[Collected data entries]
*** Begin section ***

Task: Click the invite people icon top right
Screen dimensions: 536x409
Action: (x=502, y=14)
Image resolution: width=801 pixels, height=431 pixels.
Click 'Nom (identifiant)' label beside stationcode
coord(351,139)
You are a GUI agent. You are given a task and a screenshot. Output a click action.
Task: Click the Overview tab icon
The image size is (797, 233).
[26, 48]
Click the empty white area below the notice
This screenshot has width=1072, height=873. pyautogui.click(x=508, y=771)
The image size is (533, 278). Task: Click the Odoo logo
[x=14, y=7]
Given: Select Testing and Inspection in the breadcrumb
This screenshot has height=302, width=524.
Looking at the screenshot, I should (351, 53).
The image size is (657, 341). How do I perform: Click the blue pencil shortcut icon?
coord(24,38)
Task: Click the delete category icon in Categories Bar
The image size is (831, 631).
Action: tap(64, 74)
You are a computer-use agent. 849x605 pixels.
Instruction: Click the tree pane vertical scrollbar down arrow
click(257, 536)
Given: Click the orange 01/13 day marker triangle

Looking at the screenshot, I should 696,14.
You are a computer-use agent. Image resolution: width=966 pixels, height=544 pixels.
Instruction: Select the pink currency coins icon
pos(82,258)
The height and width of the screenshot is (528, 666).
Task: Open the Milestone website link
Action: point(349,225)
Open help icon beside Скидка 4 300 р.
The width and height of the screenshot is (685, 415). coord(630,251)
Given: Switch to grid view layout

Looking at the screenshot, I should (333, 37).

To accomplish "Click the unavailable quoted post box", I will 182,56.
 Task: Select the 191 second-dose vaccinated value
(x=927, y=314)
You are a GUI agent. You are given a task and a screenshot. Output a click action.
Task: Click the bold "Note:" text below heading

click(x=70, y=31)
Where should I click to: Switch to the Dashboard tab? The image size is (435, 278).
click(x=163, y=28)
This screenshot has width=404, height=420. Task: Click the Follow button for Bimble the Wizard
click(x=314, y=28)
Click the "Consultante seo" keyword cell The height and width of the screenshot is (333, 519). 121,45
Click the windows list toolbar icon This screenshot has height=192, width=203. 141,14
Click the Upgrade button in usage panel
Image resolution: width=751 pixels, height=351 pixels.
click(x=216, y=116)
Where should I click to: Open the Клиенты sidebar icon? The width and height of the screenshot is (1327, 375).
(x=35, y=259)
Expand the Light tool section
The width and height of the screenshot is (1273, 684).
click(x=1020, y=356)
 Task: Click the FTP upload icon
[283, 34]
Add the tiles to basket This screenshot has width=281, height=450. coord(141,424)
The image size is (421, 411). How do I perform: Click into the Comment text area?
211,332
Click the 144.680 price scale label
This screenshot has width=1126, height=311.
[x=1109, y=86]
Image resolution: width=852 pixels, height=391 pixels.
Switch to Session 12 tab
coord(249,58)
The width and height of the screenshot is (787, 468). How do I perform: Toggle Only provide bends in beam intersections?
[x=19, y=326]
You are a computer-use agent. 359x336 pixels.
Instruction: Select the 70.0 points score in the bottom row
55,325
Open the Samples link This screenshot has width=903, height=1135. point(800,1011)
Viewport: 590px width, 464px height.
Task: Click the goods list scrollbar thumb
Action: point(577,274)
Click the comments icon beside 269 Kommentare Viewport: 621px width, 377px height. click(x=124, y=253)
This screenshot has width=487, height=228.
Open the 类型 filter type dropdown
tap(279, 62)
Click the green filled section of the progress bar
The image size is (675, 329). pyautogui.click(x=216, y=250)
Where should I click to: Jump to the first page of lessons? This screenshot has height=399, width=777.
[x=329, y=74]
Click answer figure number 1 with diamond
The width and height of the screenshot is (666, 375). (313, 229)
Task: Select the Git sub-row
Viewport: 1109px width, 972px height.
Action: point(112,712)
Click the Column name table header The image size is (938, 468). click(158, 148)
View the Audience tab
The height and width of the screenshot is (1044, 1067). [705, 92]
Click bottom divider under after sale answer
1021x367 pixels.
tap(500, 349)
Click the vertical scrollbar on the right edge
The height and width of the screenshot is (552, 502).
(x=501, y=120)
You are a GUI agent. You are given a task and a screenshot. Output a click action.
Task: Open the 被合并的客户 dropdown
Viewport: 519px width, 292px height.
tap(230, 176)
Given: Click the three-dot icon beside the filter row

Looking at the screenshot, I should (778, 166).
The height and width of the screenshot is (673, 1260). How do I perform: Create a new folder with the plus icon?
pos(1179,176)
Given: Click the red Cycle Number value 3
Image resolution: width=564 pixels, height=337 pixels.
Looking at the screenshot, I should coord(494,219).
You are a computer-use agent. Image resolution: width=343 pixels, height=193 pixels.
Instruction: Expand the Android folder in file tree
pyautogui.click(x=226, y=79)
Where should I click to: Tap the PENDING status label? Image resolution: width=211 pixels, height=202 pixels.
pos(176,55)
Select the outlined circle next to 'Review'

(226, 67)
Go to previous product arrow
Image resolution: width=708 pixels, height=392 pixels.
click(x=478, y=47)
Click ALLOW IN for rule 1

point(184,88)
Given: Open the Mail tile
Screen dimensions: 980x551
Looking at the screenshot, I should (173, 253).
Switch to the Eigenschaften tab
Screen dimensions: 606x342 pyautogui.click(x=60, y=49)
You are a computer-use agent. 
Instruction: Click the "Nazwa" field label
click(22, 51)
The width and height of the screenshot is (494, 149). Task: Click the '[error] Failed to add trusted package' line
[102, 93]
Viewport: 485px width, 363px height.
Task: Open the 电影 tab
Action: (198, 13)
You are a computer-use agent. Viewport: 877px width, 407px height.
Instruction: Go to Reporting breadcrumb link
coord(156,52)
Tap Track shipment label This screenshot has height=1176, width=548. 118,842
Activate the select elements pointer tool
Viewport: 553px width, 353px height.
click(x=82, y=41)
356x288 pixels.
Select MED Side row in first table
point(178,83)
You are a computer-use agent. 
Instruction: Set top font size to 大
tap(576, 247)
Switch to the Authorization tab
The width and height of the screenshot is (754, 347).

*** End section ***

_WORK TO COMPLETE_
Filter the lines above, keeping each one that contains the string "agent".

_PROBLEM SOLUTION_
You are a GUI agent. You are given a task and a screenshot. Output a click action.
You are a computer-use agent. 849x605 pixels.
You are a computer-use agent. Image resolution: width=966 pixels, height=544 pixels.
You are a GUI agent. You are given a task and a screenshot. Output a click action.
You are a computer-use agent. 359x336 pixels.
You are a GUI agent. You are given a task and a screenshot. Output a click action.
You are a computer-use agent. Image resolution: width=343 pixels, height=193 pixels.
You are a computer-use agent. 
You are a computer-use agent. Viewport: 877px width, 407px height.
You are a computer-use agent. 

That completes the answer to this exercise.